L’armée israélienne a annoncé avoir intercepté, grâce à son système de défense aérienne, vingt roquettes tirées depuis la Syrie, dans la nuit de mercredi à jeudi.

Dans la nuit de mercredi 9 à jeudi 10 mai, Israël a annoncé avoir intercepté vingt roquettes tirées depuis la Syrie en direction du plateau du Golan. L’interception de ces armes – attribués à la force Al-Qods, chargée des opérations extérieures des Gardiens de la révolution iraniens – a été mise au crédit du système « Dôme de fer » (kipat barzel, en hébreu) par les militaires israéliens. Ce système de défense aérienne, dont la mise en place avait été décidée en 2005, est l’un des éléments centraux du système de protection développé par Israël depuis le milieu des années 1990.

Comment fonctionne ce système ?

Le « Dôme de fer » recourt à de petits missiles guidés par radar, pouvant anéantir en plein vol des roquettes de courte portée − de 4 à 70 km – et des obus d’artillerie et de mortier. Chaque batterie du Dôme de fer comprend un radar de détection et de pistage, un logiciel de contrôle de tir et trois lanceurs équipés chacun de 20 missiles d’interception.

Le système repère la trajectoire de la roquette depuis son lancement. Si elle doit s’abattre sur une zone habitée, il tire un missile pour l’intercepter en vol. Selon des statistiques de l’armée, qu’elle avait communiquées en 2014, le taux de réussite oscille entre 75 % et 90 %.

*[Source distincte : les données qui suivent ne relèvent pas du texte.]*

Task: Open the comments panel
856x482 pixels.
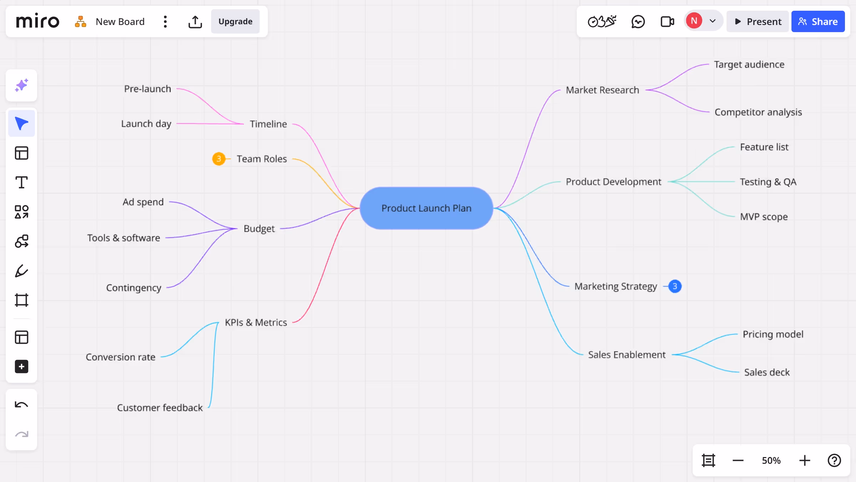Action: click(638, 21)
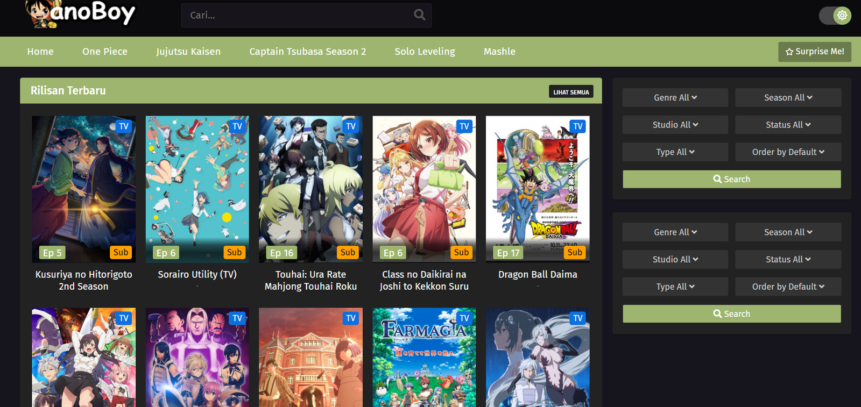This screenshot has height=407, width=861.
Task: Click the AnoBoy site logo
Action: (81, 13)
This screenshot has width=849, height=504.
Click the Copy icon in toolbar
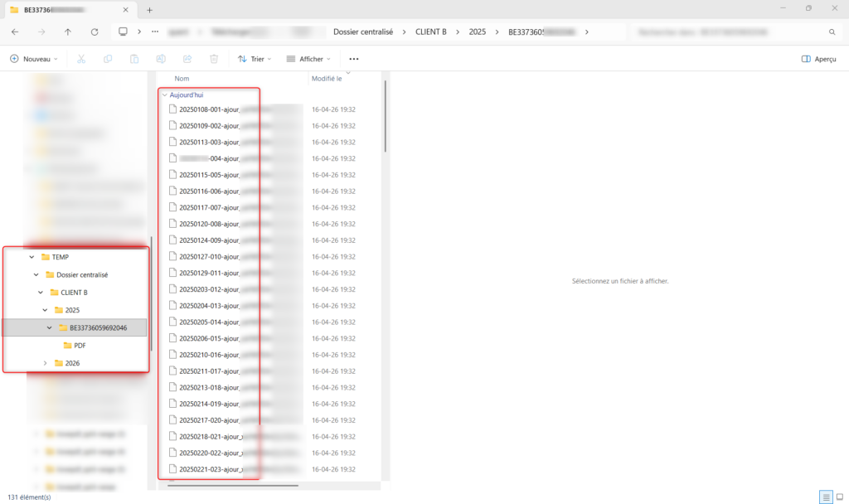pos(108,59)
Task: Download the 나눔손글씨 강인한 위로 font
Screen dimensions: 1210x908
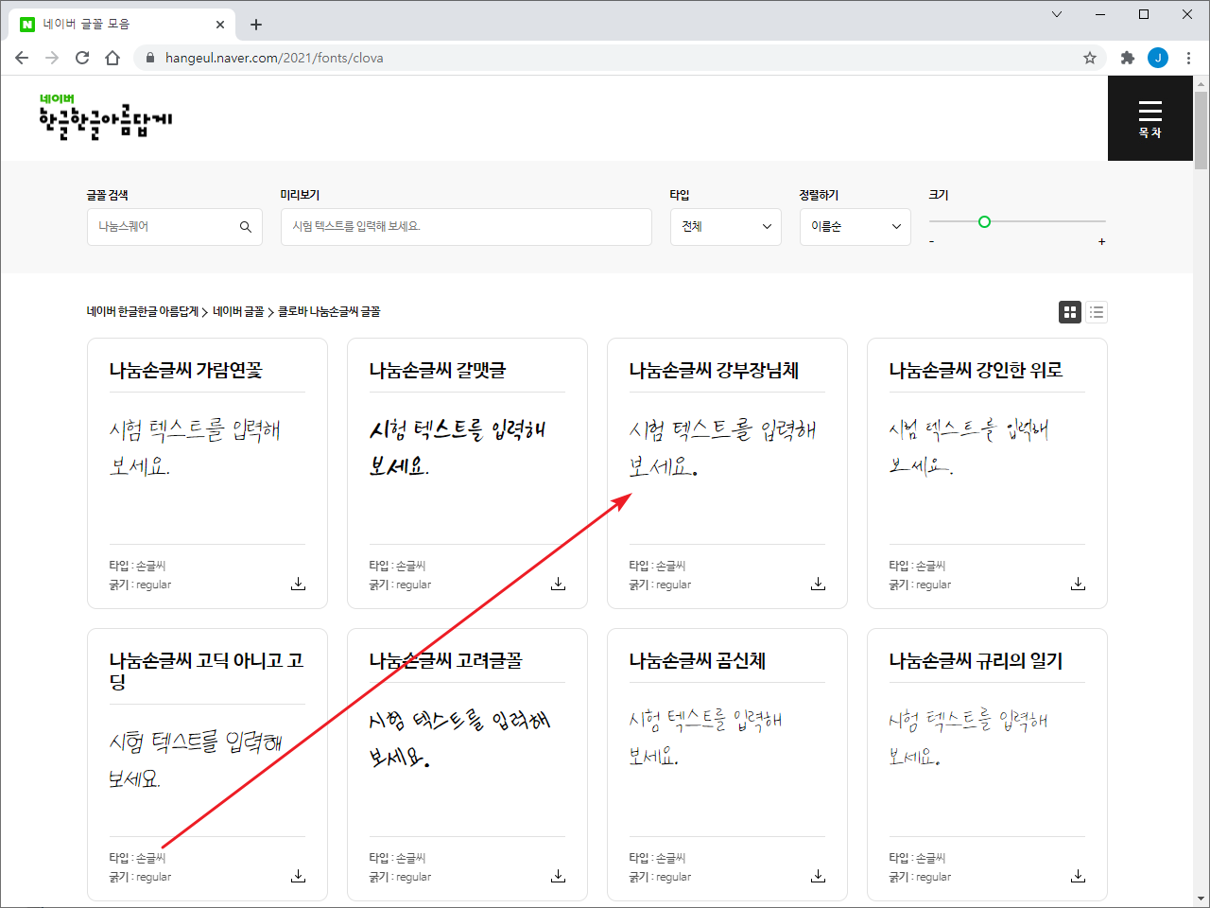Action: coord(1078,584)
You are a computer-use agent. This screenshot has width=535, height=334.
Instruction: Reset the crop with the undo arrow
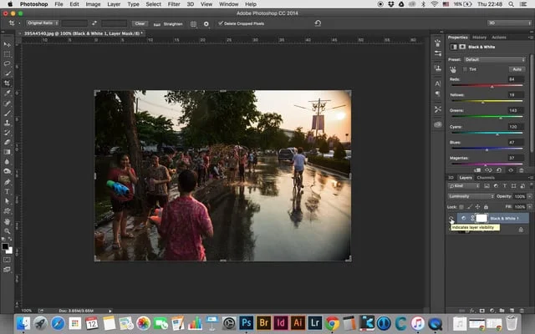tap(317, 23)
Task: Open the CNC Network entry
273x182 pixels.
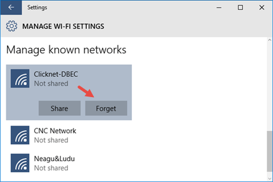Action: [x=69, y=135]

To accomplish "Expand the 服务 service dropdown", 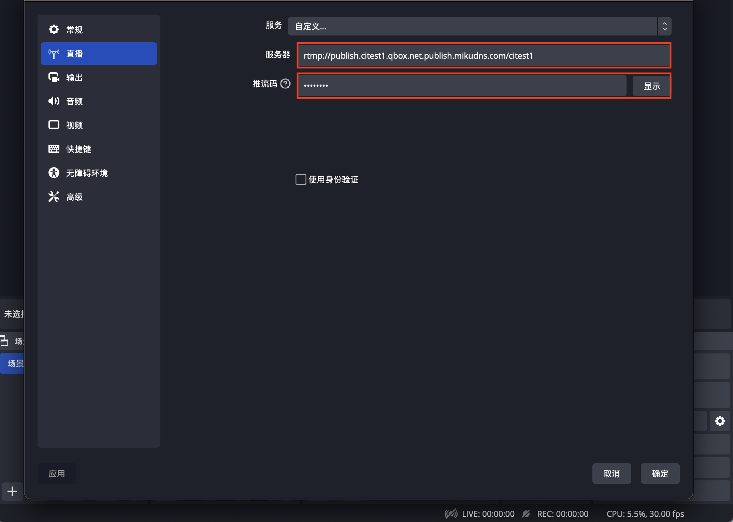I will pyautogui.click(x=479, y=26).
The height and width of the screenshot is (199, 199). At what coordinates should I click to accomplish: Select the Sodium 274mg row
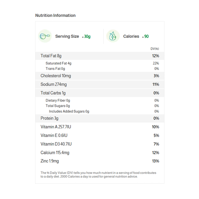[x=54, y=85]
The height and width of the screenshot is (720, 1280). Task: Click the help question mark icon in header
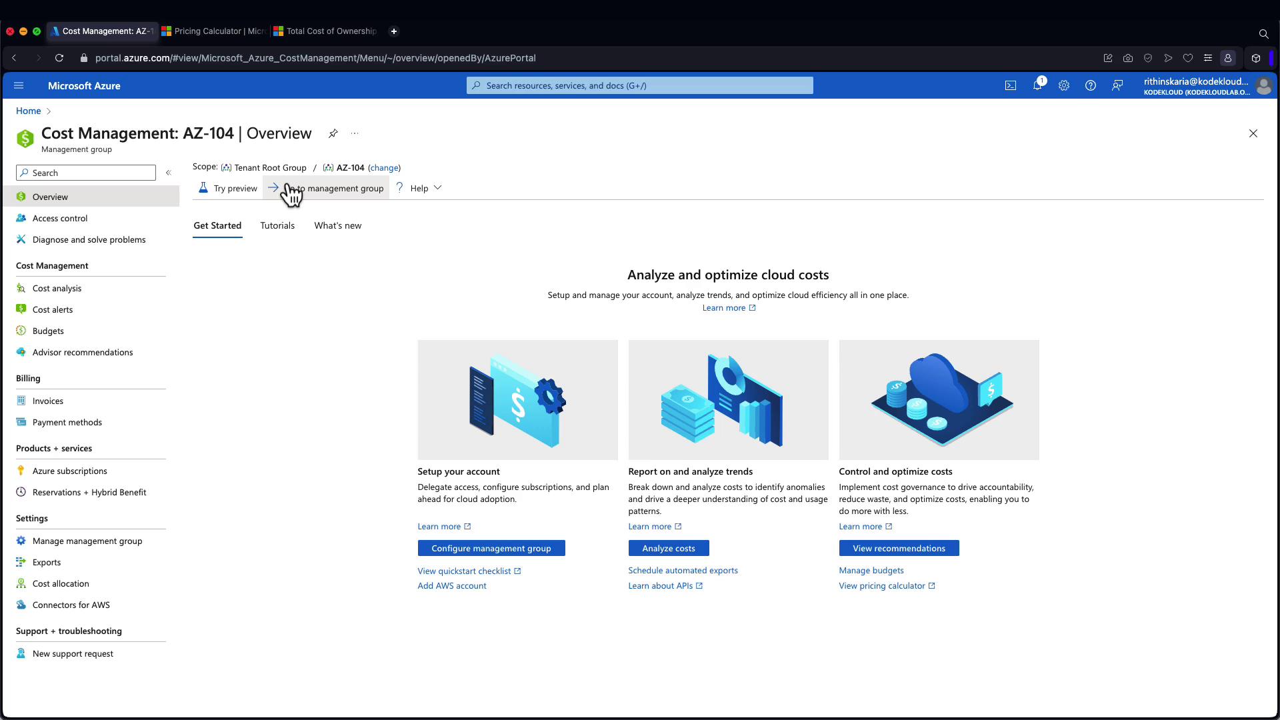(1091, 85)
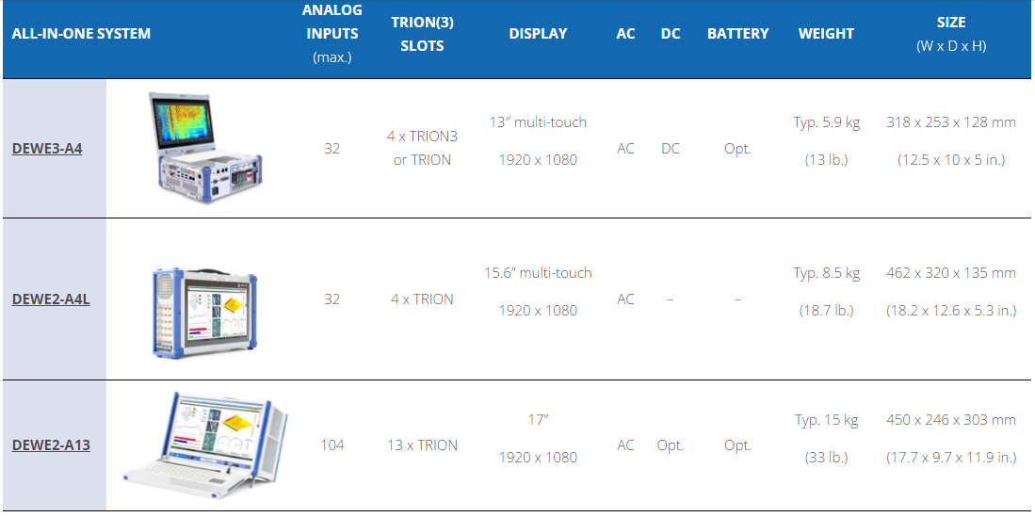
Task: Click the SIZE (W x D x H) header
Action: (x=951, y=34)
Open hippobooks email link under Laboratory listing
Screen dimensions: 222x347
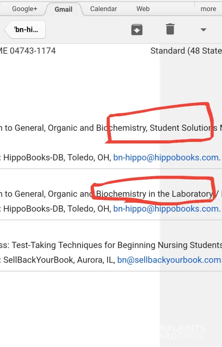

Le temps de prise de décision est court, environ deux minutes entre le lancement et l’impact d’un projectile, note Joseph Henrotin, rédacteur en chef de la revue Défense et sécurité internationales (DSI). Cela explique que l’interception se fasse près du point d’impact, une fois que le système est verrouillé sur la cible.

Quel est son coût ?

Chaque batterie de tir coûte 500 000 dollars (420 500 euros) et chaque missile 60 000 dollars (50 500 euros). La mise en place du système avait d’ailleurs été retardée, pour mieux former le personnel, mais aussi parce qu’il semblait exagérément cher.

Israël aurait investi un milliard de dollars dans le développement et la production de ces batteries de tir, confiés au groupe d’armement public Rafael Advances Defence Systems. Les Etats-Unis en ont financé une partie.

Où sont installées les batteries de tir ?

La première batterie de tir a été installée en mars 2011 dans la région de Bersheeva, à 40 km de la bande de Gaza et à portée des roquettes Grad, de conception russe. Trois autres ont été installées près des villes côtières d’Ashkelon et Ashdod, au sud de Tel-Aviv, et près de Netivot, à 20 km de la bande de Gaza. Une cinquième batterie a été installée, fin 2012, à Tel-Aviv. Une batterie supplémentaire a été déployée ensuite, puis, fin 2017, plusieurs autres dans le centre du pays. Le système, semi-mobile, a aussi été testé sur des navires, posé sur des bases de conteneurs.

Quelle est l’efficacité du système ?

Selon les Israéliens, une batterie serait en mesure de défendre efficacement une ville de 100 000 habitants, comme Ashkelon. Le système aurait permis, pendant l’offensive israélienne « Pilier de défense » sur la bande de Gaza, en novembre 2012, d’intercepter 85 % des roquettes venues de l’enclave palestinienne (environ 1 500 roquettes avaient été tirées).